Фортинбрас вытянул ногу и стёр кровь пяткой ботинка. Пайпер поджала губы, критически оглядев пятно, которое стало только больше.
— Я, вообще-то, надеялась, что ты скажешь, что это краска. Ну, знаешь, вдруг ты решил заняться с живописью. Ни с того ни с сего.
— Я учился живописи, — озадаченно ответил Фортинбрас. — Портреты получались плохо, но мой учитель всегда хвалил пейзажи.
— Господи, да ты идеален! Есть хоть что-то, что ты не умеешь? Например, кататься на велосипеде?
— На чём?..
Пайпер улыбнулась, — натянуто, неловко, будто думала, что её слова были крайне глупыми, но отступить уже не могла, — однако Фортинбрас не улыбнулся в ответ. Подождав ещё немного, Пайпер сделала нерешительный шаг вперёд и остановилась, смотря на него. Фортинбрас выпрямился во весь рост, чувствуя, как тело ещё ломит от боли. С каждым разом будто становилось всё хуже — может, однажды дойдёт до того, что проклятие окончательно сломает его, и никто не сумеет вовремя начертить сигилы, способные спасти.
Может, так будет даже лучше.
Оказалось, что он устал притворяться, будто ему не больно. Устал делать вид, что всегда на шаг впереди, имеет в запасе сразу несколько планов и точно знает, что делать.
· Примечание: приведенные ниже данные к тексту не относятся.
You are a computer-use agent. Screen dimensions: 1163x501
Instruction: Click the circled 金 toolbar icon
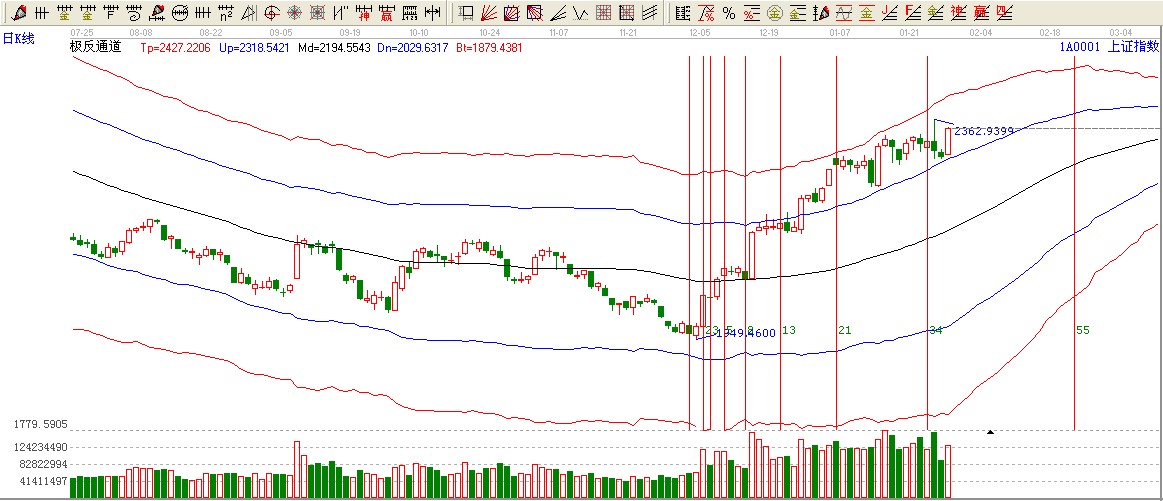click(774, 13)
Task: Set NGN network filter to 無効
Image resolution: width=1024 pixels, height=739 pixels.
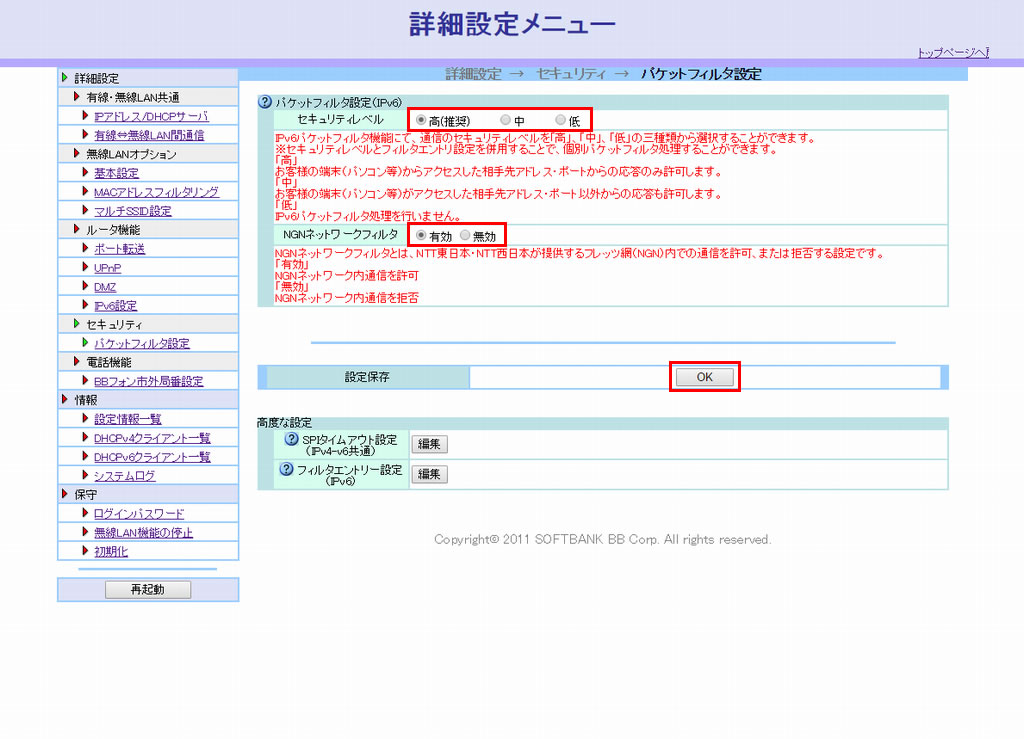Action: [465, 235]
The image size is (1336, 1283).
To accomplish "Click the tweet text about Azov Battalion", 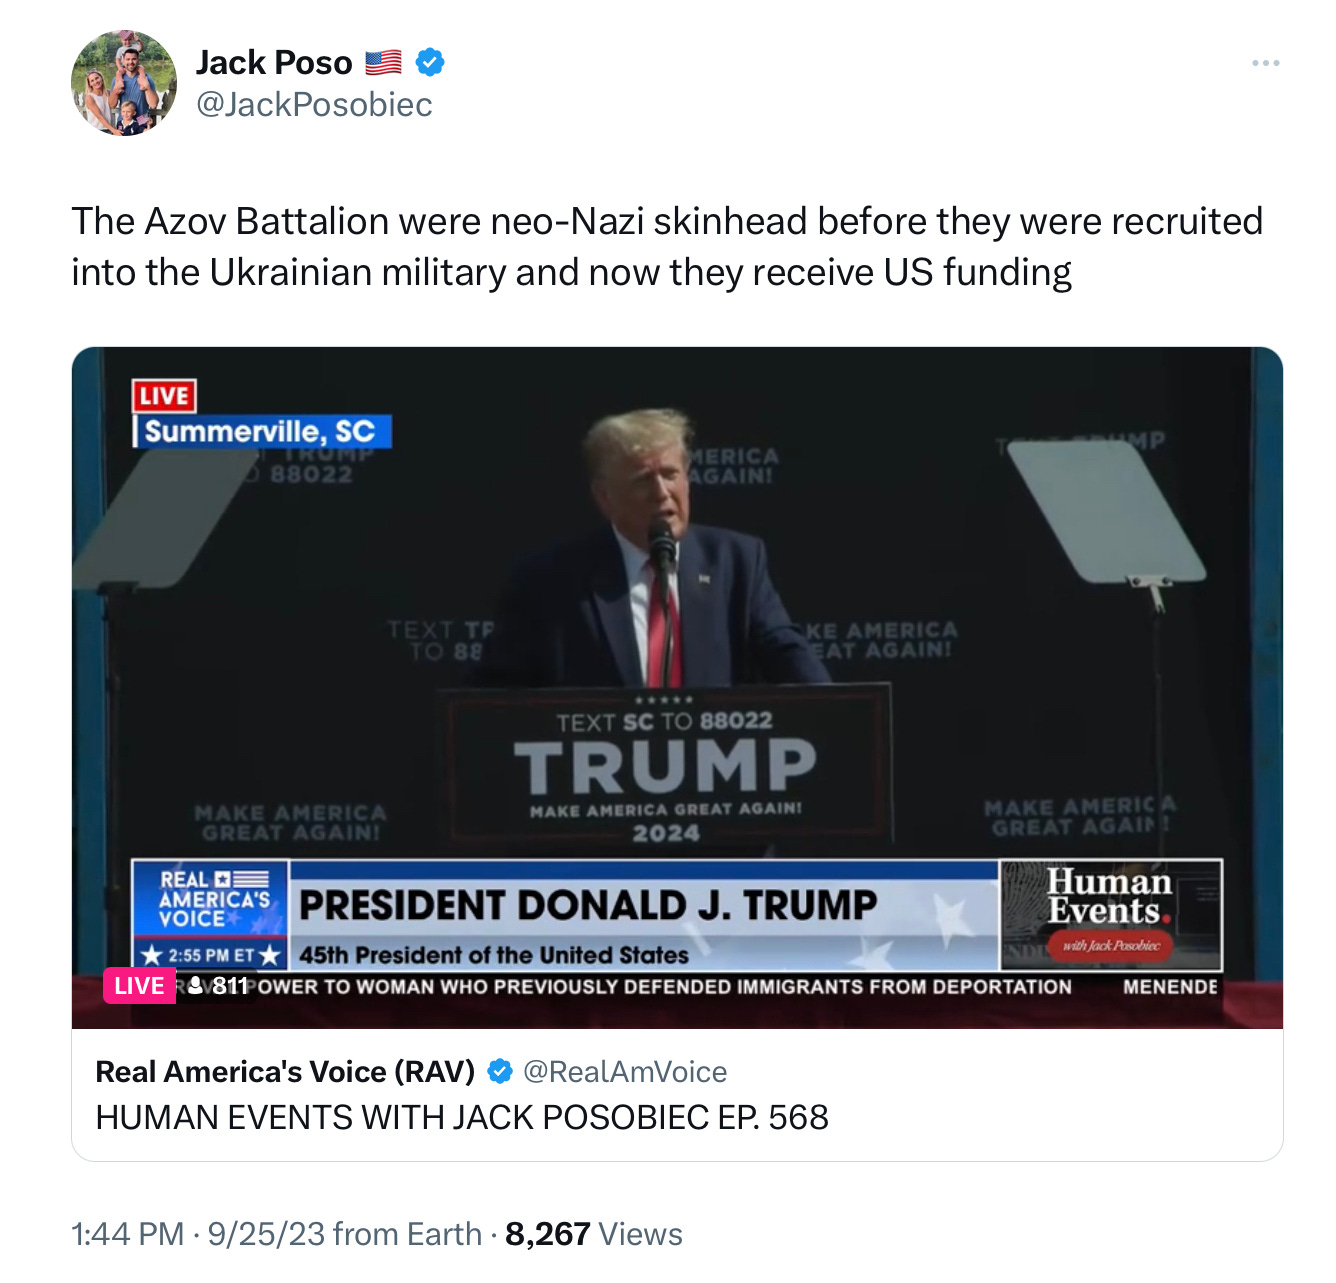I will pos(667,246).
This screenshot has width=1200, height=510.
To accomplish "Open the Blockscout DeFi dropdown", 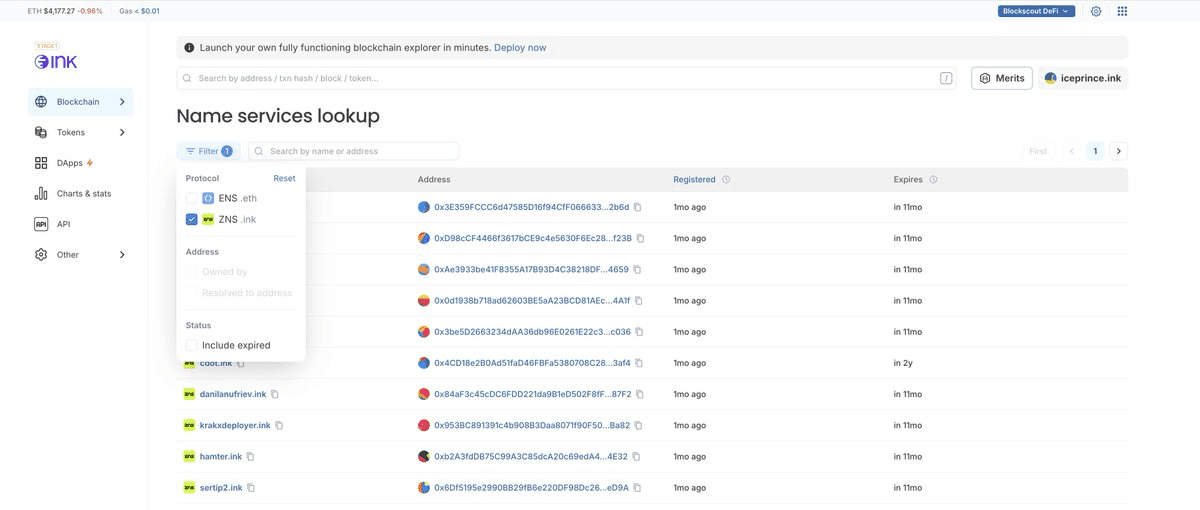I will pyautogui.click(x=1036, y=11).
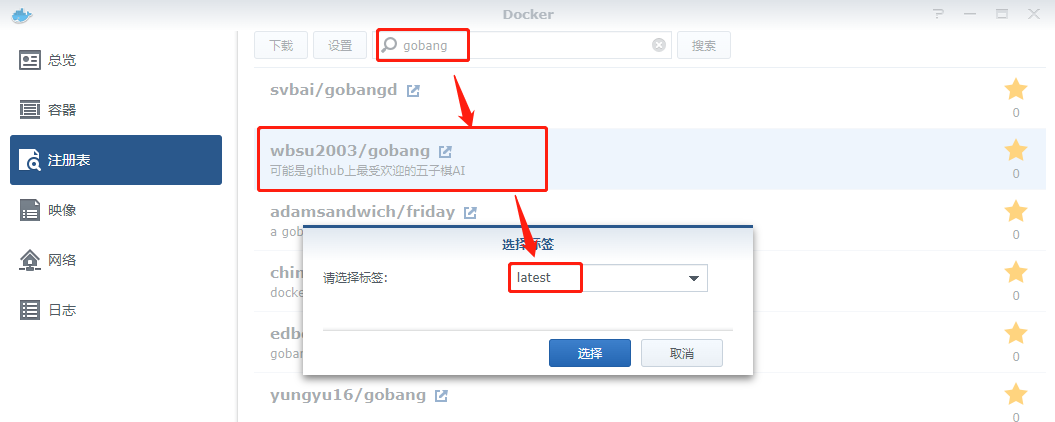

Устал говорить и доказывать, что не помогал тёмным созданиям во время Вторжения. Устал слышать, что недостоин любви. Устал думать, что с ним что-то не так, что внутри него что-то сломано и все, кроме него, знают, что именно.
Пайпер сделала ещё один шаг вперёд. Фортинбрас — шаг назад. Он уткнулся в край кровати и, когда Пайпер подошла ближе, медленно сел. Удерживать равновесие было очень трудно.
Пайпер злилась. Магия внутри неё клокотала и рвалась наружу, но она так идеально удерживала её, как никогда не удерживала на уроках Фортинбраса или Джинна. Прогресс был колоссальным, и каждый день Пайпер лишь доказывала это, однако у Фортинбраса не было сил на похвалу, которую он всегда озвучивал, желая поддерживать правильный настрой.
Пайпер злилась и, возможно, даже на него, а он думал о том, что было бы неплохо, если бы она просто позволила ему обнять себя. Её кожа была тёплой, как солнце, и мягкой, как бархат. Любое, даже самое незначительное или случайное прикосновение приводило в равновесие магию, ревущую внутри него, и дарило спокойствие.
Да, так это и ощущалось. Спокойствие, которого ему так не хватало.
Элементали, как он может думать о том, чего не заслужил?..
— Я попробую поговорить с Гилбертом, — пробормотала Пайпер. — Я что-нибудь…
— Нет, — перебил Фортинбрас, заметив, как на долю секунды Пайпер растерялась. — Не надо.
— Но…
— Нет. Просто… нет. И я не хочу об этом говорить. Пожалуйста.
Пайпер поджала губы, озадаченно уставившись на него. Магия беспокойно зашевелилась, контроль на мгновение сорвался. Фортинбрас успел решить, что Пайпер уйдёт, — это было бы логично, разве нет?.. — но она вздохнула и обняла его.
— Хорошо, — услышал он спустя несколько секунд. — Я просто выбью ему зубы и…
— Пайпер, нет.
— Ладно, ладно, я пошутила… Или нет.
— Пайпер.
— Всё, я молчу.
Если бы она только молчала — Фортинбрас почувствовал, как её ладонь легла ему на затылок, как пальцы начали медленно двигаться по волосам. Это было слишком приятным и тёплым чувством, чтобы он мог так просто отказаться от него. Слишком приятным и тёплым. Но ему пришлось, потому что чем скорее Пайпер поймёт, что Гилберт прав, тем лучше.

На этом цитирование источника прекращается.